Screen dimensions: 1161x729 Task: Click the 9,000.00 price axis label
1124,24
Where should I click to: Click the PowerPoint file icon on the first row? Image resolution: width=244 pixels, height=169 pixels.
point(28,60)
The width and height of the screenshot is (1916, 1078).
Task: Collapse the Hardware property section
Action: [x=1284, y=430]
------------------------------------------------------------------------
* **To do**
In the items above, switch "Screen dimensions" to "Display size" and leave everything else unchanged.

* **Finished answer**
Display size: 1161x729 Task: Click the 9,000.00 price axis label
1124,24
Where should I click to: Click the PowerPoint file icon on the first row? Image resolution: width=244 pixels, height=169 pixels.
point(28,60)
The width and height of the screenshot is (1916, 1078).
Task: Collapse the Hardware property section
Action: [x=1284, y=430]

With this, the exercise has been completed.